How an Increasingly Politicized Supreme Court Threatens Brazil’s Democracy

July 6, 2022 Updated: July 6, 2022

Commentary

When the then head of the top electoral court in Brazil, Supreme Court Justice José Dias Toffoli, officially declared Jair Bolsonaro the winner of the 2018 presidential elections, he made this unusual pronouncement: “The future president must respect institutions, must respect democracy, the rule of law, the judiciary branch, the National Congress, and the legislative branch.” Those remarks were taken to be a rebuke of the new president’s conservative views.

However, it is ironic that a major threat to democracy actually comes from a highly politicized judiciary.

To give an example, on Feb. 21, 2021, Justice Gilmar Mendes of the Supreme Court met the then president of the House of Representatives, Rodrigo Maia, and 10 other federal congressmen, to discuss what they should do about the Brazilian president.

He told these politicians that ending Congress and the court’s “kindness” towards the democratically elected leader was urgently required.

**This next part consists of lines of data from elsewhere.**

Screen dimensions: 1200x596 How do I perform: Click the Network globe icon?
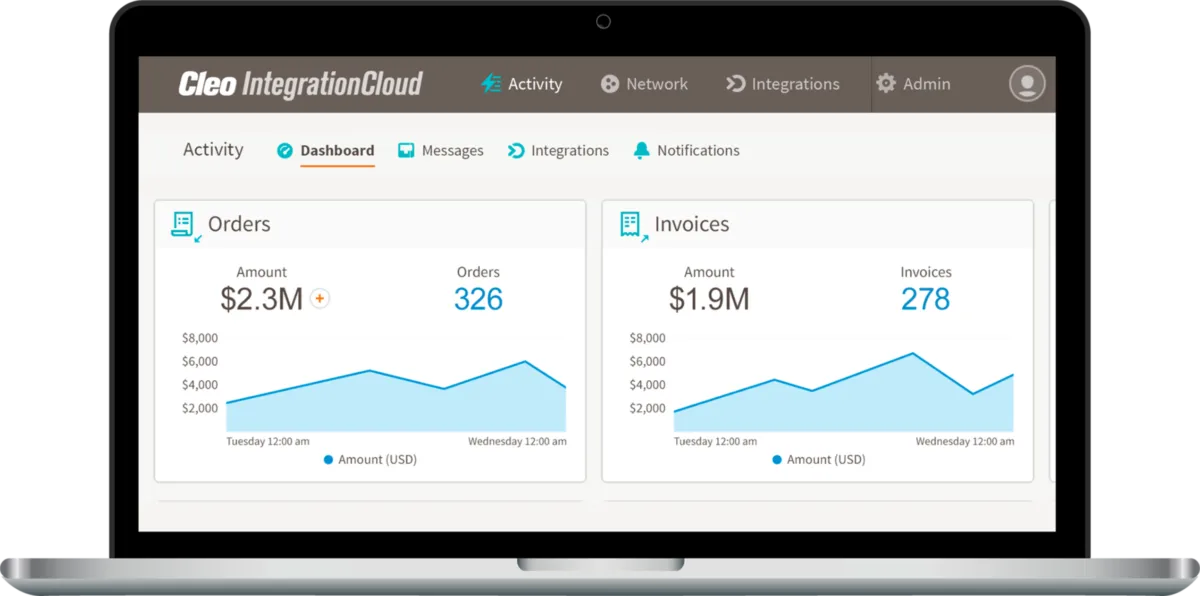(609, 84)
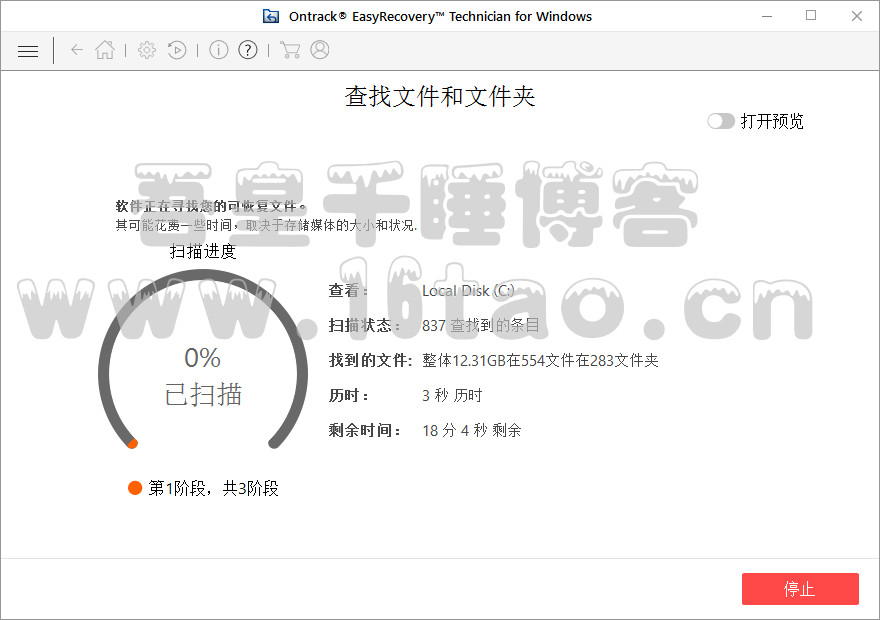The height and width of the screenshot is (620, 880).
Task: Click the back arrow icon
Action: click(x=77, y=50)
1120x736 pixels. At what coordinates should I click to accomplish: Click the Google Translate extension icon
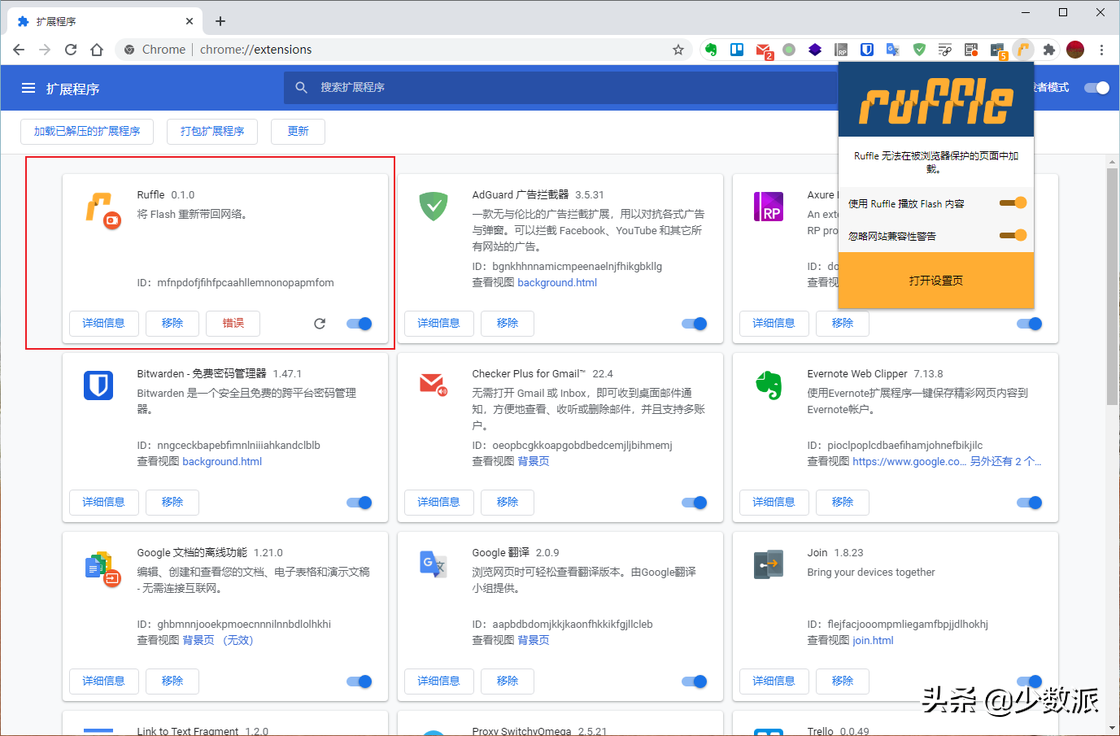(x=892, y=50)
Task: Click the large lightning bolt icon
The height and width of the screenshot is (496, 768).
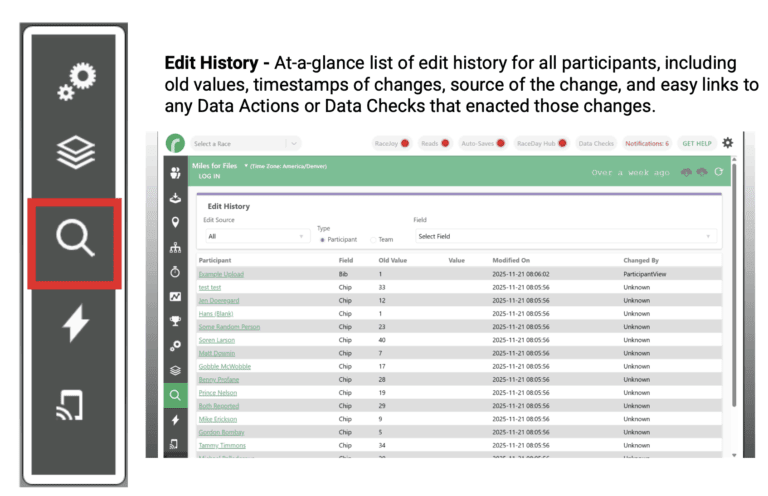Action: [74, 322]
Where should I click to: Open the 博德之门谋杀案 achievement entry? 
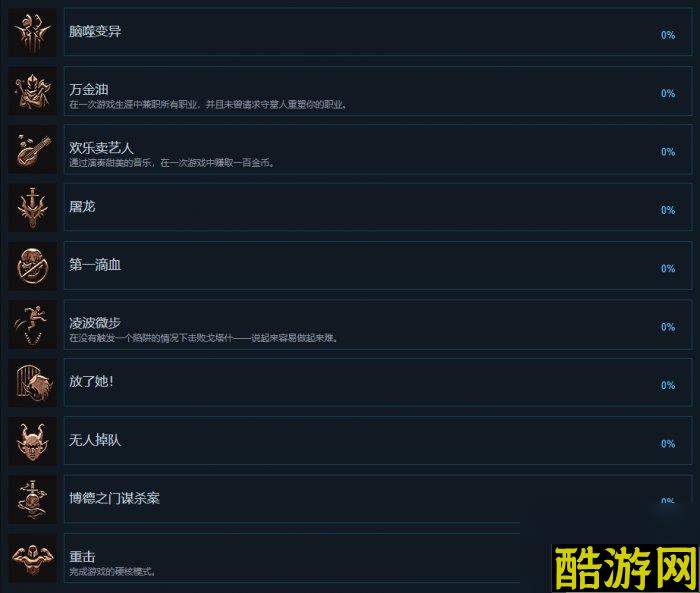pyautogui.click(x=378, y=499)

Mendes proposed “a harsher attack” against Bolsonaro—he wanted “zero tolerance” with the president.

To give another example, in May 2021, Celso de Mello, then the longest-serving member of the Supreme Court, sent a text message to his judicial peers comparing the Brazilian president to Adolf Hitler. He said to his colleagues in the court that it was “necessary to fight” Bolsonaro.

‘Semi-Presidential’?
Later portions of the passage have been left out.